Fluttering broken cornstalks from a recent harvest tell me the westerly breeze is in a hurry to go somewhere other than here.

It’s a cold wind, breaking the rules of a silent hunt as it gusts through the treetops. The sunrise seems late, hidden by a thick cover of multicolored grays. Two muffled shots from afar reach my ears, but my spot on the edge of wilderness is still asleep.

It’s deer season in Michigan, a state holiday of sorts. It’s no different in my little corner of Northeast Michigan just north of beautiful Hubbard Lake. I write this from the tight confines of a portable blind just feet away from the Little Thunder Bay River. I can hear the ducks as they curl their wings for a splashdown. A pair of soaring eagles look down on me as if I don’t belong here.

It’s 7:30 a.m. and Mother Nature is waking up.

A “V” of geese struggle against the headwind, but their chatter brings out two deer, one too far, the other too small. Both nibble and move on out of sight.

It’s getting colder now. Zip up the coat a bit and pull the stocking hat over my ears. Except for the wind, the next hour is silent. I ponder my situation, thinking, “Is this how it is every morning along the river?” It’s a bit like the age-old question, “If a tree falls in the forest and nobody is there to hear it, does it make a noise?”

But then, interrupting my “Which came first, the chicken or the egg?” thinking, two more deer silently emerge from the forest’s shadows, looking for whatever grain the combine tossed aside. Heads down, now straight up as they listen for danger. Again, and then again. The larger one is out of range, but the slightly smaller deer is walking my way.

Five, then 10 minutes pass. I am sitting so still, fighting off the urge to wipe my runny nose. The larger doe wanders off, but this little buck is still meandering my way, wary, but hungry. He goes further into the scrubby cornfield and finally gives me a chance to see his broadside.

I’d be lying if I didn’t say I thought about what I was about to do as the crosshairs came to rest slightly below his shoulder. Not looking for either a reason or an excuse to kill, but then again, we have close to a dangerously overpopulated deer herd, and I wanted the meat — simple as that, no more, no less.

Then it’s over. I respectably go about doing the necessary fieldwork, then walk back and get the truck and gently lay him in the pickup bed.

No trophies for me. Don’t want or need them.

My trophy is the few moments I took and looked around the countryside and said a little prayer.
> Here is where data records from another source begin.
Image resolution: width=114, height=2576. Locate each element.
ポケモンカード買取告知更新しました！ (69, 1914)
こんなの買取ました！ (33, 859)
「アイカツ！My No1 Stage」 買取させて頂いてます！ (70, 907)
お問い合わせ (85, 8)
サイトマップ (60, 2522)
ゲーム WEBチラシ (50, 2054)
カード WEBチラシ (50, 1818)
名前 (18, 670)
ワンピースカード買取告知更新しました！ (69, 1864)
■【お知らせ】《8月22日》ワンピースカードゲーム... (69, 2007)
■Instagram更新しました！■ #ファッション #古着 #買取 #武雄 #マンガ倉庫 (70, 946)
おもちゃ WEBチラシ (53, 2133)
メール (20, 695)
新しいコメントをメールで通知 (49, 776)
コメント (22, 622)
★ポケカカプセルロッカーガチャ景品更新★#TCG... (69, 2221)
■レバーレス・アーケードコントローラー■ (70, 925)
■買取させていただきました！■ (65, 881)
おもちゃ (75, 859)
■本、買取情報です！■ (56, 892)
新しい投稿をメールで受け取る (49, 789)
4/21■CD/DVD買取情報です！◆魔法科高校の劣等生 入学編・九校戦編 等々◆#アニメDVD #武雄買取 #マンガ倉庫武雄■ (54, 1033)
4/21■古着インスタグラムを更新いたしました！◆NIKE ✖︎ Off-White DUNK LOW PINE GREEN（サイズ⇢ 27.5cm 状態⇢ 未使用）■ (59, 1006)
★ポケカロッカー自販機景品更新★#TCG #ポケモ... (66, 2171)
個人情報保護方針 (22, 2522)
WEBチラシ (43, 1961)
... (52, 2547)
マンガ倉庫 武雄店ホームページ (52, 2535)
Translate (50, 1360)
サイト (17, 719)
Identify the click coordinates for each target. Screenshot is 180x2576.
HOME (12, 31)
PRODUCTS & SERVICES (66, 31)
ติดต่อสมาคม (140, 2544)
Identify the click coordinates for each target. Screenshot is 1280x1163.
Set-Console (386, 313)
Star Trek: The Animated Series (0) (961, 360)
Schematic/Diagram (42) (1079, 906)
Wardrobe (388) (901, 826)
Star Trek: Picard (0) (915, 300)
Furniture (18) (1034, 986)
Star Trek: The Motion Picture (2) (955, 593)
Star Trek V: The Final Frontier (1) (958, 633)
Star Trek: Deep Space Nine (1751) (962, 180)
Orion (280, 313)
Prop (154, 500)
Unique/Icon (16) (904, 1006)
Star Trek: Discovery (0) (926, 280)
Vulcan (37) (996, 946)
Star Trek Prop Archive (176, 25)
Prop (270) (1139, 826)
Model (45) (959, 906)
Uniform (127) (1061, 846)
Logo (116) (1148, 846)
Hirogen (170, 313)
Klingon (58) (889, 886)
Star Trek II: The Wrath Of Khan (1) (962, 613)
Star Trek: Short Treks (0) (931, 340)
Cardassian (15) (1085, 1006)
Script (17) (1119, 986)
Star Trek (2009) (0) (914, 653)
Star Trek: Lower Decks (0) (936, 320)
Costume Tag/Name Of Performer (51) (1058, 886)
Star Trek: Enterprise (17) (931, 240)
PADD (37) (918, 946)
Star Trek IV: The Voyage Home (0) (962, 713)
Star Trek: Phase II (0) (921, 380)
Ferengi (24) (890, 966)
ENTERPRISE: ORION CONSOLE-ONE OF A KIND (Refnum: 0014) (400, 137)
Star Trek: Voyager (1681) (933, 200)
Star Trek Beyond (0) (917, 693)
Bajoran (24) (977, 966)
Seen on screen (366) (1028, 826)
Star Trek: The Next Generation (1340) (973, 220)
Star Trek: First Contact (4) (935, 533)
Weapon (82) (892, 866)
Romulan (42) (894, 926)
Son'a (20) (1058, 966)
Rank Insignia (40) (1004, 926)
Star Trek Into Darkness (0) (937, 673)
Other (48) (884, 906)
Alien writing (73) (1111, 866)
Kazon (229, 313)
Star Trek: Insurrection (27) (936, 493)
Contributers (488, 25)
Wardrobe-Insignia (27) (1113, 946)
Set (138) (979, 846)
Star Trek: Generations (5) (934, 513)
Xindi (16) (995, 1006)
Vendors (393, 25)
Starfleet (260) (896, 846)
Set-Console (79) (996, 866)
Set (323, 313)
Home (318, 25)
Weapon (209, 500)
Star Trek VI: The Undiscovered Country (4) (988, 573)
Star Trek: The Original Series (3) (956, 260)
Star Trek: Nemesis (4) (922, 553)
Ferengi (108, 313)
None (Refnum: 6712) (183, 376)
Grateful for a beautiful morning and good enough health to sit quietly in a blind while I marveled at nature’s wonders, knowing full well the chaos of 2020 is still out there, ripping threads out of our fabric of life, but fully aware that God’s gift of nature will outlast the cruelties life tosses in our path if — and only if — we tend to the protection and preservation of that gift.

But still I wonder who will be sitting here when I am gone and what will be going through their mind as the sun shines its first light on the silence of the hunt?